▶ [WHAT IS NEEDED]: Starting at the first line of the records below, transcribe each line exactly, ending with the line that contains "How can I prevent clogged drains? (48, 2114)".

▶ [Dataset entries]:
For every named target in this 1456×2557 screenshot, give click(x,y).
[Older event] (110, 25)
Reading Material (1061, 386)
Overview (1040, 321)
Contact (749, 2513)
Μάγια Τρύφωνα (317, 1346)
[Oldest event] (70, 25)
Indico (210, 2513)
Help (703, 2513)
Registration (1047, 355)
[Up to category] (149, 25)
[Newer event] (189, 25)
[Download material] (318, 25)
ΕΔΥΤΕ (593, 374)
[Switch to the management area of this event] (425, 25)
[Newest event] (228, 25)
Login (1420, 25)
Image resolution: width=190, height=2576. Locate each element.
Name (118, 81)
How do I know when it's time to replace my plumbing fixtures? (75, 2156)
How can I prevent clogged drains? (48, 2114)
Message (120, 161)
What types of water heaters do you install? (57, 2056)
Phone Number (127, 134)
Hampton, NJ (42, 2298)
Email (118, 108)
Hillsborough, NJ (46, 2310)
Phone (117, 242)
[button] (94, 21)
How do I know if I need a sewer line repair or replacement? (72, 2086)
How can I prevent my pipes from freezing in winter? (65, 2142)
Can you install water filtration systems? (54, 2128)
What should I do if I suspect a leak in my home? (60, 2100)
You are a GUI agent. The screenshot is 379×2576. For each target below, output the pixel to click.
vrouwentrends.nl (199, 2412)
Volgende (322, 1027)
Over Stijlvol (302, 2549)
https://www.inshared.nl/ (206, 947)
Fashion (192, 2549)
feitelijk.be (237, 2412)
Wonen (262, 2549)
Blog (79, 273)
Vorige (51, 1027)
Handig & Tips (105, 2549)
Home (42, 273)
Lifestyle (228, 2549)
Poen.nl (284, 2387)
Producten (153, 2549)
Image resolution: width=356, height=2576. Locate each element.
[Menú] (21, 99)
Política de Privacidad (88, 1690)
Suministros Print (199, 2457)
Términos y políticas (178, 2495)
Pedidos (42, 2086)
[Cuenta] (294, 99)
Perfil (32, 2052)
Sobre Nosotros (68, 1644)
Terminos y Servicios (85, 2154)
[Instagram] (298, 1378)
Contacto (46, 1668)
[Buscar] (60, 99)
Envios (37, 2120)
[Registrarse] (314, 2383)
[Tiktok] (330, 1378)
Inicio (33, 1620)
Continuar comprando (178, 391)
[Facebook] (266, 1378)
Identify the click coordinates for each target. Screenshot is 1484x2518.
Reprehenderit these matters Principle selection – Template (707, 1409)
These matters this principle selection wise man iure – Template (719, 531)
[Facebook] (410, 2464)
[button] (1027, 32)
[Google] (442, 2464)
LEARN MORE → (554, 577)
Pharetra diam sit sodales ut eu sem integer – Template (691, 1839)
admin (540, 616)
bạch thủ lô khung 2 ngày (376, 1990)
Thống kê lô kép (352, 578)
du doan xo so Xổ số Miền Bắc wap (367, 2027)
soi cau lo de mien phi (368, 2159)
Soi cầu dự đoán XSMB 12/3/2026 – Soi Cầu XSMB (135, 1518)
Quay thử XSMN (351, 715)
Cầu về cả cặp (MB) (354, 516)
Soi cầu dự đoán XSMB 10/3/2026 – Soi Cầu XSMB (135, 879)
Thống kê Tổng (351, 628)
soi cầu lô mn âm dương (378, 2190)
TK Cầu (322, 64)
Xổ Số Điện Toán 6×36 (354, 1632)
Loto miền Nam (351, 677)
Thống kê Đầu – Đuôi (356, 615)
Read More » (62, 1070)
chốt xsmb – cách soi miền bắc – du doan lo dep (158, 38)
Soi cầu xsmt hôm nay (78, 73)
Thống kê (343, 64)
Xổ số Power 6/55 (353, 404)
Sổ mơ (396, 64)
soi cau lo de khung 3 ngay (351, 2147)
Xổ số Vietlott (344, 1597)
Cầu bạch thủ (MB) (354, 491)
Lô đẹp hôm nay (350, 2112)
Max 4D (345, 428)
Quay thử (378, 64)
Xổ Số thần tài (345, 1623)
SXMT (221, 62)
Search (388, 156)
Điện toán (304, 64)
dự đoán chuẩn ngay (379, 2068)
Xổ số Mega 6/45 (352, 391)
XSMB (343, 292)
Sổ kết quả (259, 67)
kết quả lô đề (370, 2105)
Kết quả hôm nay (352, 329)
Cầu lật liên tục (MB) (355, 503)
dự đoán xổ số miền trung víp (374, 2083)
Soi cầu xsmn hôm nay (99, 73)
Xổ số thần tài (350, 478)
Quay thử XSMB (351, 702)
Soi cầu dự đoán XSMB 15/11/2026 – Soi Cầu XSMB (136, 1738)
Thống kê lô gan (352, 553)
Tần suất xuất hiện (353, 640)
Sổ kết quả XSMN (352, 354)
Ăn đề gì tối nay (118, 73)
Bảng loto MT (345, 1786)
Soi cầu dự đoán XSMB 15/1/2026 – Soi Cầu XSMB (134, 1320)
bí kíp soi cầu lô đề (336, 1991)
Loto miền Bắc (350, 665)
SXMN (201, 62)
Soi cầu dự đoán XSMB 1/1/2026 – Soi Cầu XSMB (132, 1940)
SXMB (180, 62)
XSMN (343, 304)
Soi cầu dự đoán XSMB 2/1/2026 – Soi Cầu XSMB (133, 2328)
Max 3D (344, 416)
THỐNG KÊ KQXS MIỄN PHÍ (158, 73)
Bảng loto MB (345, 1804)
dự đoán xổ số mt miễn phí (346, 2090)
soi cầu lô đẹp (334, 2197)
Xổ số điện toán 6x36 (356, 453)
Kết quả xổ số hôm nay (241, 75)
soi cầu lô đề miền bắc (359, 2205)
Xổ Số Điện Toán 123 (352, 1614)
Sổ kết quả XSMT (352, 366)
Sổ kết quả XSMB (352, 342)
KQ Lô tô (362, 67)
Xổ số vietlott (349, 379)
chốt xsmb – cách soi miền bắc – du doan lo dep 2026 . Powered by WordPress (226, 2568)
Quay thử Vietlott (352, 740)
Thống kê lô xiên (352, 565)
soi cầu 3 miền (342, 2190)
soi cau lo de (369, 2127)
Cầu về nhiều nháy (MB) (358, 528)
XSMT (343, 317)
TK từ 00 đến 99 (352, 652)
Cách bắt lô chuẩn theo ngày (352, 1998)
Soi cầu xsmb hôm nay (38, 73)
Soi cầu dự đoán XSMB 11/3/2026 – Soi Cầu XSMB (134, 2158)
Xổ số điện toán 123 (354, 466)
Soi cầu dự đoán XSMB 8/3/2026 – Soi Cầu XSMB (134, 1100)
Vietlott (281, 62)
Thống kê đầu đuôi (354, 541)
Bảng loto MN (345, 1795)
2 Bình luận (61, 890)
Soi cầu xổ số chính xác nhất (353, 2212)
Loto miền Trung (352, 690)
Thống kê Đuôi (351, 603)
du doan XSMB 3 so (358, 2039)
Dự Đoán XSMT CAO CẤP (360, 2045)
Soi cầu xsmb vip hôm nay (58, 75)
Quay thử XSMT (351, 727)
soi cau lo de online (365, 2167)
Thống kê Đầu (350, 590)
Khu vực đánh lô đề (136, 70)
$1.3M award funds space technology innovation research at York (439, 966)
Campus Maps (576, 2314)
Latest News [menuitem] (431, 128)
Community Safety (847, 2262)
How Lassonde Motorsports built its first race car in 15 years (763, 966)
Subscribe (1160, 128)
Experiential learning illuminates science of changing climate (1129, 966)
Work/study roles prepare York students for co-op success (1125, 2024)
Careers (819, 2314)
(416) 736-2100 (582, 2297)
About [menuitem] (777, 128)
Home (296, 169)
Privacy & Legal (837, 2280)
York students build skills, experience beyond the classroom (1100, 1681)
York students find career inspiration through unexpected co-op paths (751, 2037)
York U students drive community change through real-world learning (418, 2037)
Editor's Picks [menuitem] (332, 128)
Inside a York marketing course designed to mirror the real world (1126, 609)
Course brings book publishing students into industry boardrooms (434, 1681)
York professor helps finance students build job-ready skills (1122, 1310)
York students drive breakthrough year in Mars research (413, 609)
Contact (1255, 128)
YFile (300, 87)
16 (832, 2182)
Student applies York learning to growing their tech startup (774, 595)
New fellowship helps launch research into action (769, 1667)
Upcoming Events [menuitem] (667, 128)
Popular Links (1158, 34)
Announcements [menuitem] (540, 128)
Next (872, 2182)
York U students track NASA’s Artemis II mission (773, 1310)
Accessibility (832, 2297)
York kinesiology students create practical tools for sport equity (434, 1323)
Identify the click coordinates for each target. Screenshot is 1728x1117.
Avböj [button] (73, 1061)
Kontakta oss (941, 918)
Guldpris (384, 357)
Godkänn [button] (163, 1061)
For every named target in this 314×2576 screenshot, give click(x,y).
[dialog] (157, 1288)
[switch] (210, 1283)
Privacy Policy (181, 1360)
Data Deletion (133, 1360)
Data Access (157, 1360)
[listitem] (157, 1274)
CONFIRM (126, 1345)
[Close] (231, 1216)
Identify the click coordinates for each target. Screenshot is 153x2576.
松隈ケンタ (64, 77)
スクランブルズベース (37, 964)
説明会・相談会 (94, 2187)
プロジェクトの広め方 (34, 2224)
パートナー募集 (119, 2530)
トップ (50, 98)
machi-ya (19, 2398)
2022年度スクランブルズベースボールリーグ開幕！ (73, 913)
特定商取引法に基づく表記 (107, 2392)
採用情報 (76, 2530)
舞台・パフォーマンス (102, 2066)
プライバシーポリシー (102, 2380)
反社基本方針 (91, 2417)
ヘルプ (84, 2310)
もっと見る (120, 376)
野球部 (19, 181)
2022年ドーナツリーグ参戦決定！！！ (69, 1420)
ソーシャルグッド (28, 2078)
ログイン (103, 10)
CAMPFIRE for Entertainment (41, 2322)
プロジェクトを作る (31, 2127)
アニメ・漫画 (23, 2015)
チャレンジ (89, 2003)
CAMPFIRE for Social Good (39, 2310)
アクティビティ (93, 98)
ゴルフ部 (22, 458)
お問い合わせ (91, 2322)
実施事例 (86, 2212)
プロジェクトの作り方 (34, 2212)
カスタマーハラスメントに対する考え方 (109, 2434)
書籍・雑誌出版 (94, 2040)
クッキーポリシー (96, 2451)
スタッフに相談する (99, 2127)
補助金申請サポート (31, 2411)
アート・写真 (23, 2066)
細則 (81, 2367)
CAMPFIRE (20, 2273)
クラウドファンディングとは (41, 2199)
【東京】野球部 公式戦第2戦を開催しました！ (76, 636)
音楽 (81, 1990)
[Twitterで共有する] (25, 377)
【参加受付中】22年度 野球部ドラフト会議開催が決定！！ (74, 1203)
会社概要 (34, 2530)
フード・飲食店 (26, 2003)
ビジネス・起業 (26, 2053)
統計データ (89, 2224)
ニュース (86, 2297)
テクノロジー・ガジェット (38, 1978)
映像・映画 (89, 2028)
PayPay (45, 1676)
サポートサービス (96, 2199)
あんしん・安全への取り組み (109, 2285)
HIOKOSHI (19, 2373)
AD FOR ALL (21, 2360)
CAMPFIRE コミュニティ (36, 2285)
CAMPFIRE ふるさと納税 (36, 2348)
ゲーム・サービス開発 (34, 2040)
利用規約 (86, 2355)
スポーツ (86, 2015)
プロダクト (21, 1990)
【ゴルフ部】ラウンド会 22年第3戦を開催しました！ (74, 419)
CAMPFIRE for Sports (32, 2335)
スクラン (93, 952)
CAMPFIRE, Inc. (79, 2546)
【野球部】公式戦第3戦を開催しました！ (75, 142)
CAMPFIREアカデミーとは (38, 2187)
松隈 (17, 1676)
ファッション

▶ [SOLVED EXERCISE]:
For every named target in this 1456×2557 screenshot, give click(x,y).
[Older event] (110, 25)
Reading Material (1061, 386)
Overview (1040, 321)
Contact (749, 2513)
Μάγια Τρύφωνα (317, 1346)
[Oldest event] (70, 25)
Indico (210, 2513)
Help (703, 2513)
Registration (1047, 355)
[Up to category] (149, 25)
[Newer event] (189, 25)
[Download material] (318, 25)
ΕΔΥΤΕ (593, 374)
[Switch to the management area of this event] (425, 25)
[Newest event] (228, 25)
Login (1420, 25)
Image resolution: width=190, height=2576. Locate each element.
Name (118, 81)
How do I know when it's time to replace my plumbing fixtures? (75, 2156)
How can I prevent clogged drains? (48, 2114)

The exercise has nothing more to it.